Pelo menos quatro, das várias farmácias particulares que funcionavam nos arredores do Hospital Municipal de Cacuaco e que serviam de base de aquisição de medicamentos aos pacientes internados na referida unidade sanitária foram, segunda-feira, encerradas, no âmbito de um inquérito que decorre sobre a má gestão da direcção do referido hospital, após denúncias feitas por utentes, segundo as quais eram obrigados a comprar os fármacos, ao invés de adquiri-los na farmácia interna.
O administrador municipal de Cacuaco, Auzílio Jacob, explicou que as referidas farmácias foram encerradas por falta de uma série de itens necessários para o funcionamento, quer no capítulo técnico-hospitalar, como na vertente administrativa e técnica de construção civil.

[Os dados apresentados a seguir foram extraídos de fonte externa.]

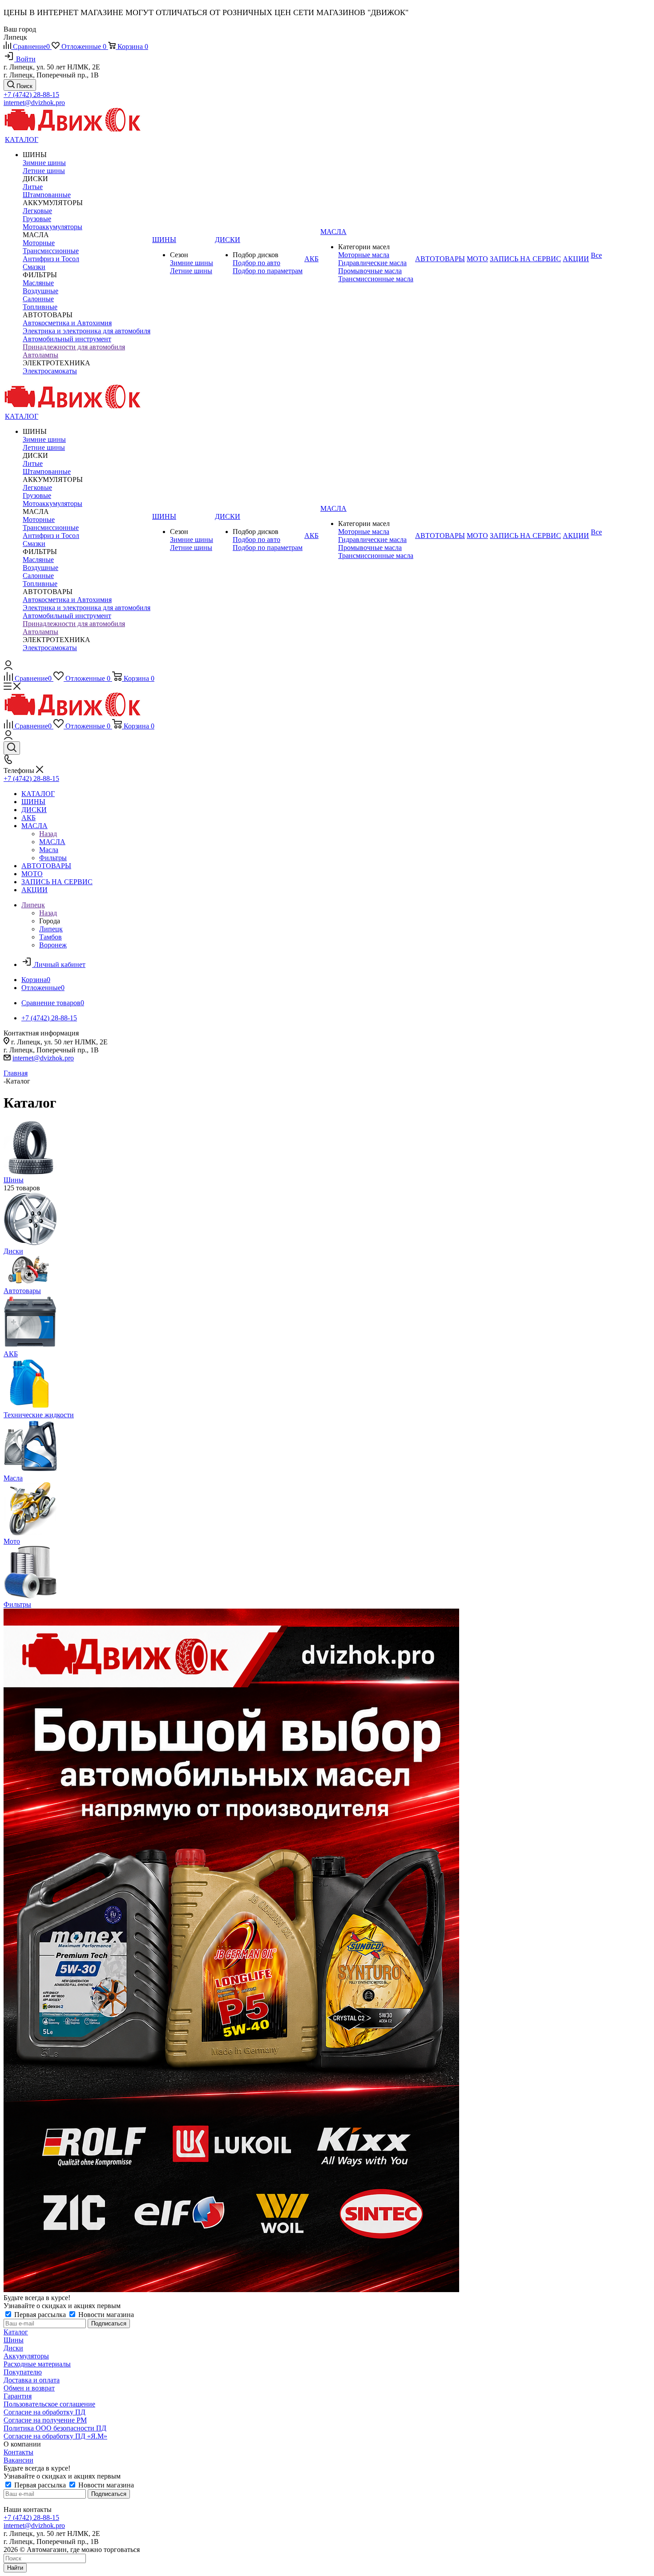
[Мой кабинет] (8, 667)
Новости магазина (105, 2314)
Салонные (38, 299)
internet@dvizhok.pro (34, 102)
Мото (12, 1541)
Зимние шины (44, 162)
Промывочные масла (370, 271)
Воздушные (40, 291)
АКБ (11, 1354)
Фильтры (17, 1604)
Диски (13, 1251)
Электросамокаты (50, 371)
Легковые (37, 210)
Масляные (38, 283)
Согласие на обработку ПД (44, 2412)
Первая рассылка (40, 2314)
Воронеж (53, 945)
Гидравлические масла (372, 263)
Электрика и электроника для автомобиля (86, 331)
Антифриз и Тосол (51, 259)
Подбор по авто (256, 263)
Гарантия (18, 2396)
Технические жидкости (39, 1415)
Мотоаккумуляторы (52, 227)
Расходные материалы (37, 2364)
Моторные (39, 243)
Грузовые (37, 218)
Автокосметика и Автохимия (67, 323)
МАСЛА (52, 841)
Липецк (51, 929)
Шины (14, 1180)
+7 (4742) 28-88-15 (31, 94)
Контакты (18, 2452)
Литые (33, 186)
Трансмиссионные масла (375, 279)
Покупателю (23, 2372)
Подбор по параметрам (268, 271)
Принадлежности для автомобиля (74, 347)
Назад (48, 833)
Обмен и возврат (29, 2388)
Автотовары (22, 1290)
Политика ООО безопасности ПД (55, 2428)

Acrescentou que as farmácias encerradas não dispunham de técnicos especializados e licenças para o exercício da actividade farmacêutica, apresentavam má conservação dos medicamentos e algumas vendiam remédios com prazo expirado.
Deu a conhecer que foi igualmente notória a inexistência de croquis de localização, de plantas das instalações e de documentos técnicos, de identificação de onde adquirem os medicamentos que vendiam, bem como a falta de tradução em língua portuguesa.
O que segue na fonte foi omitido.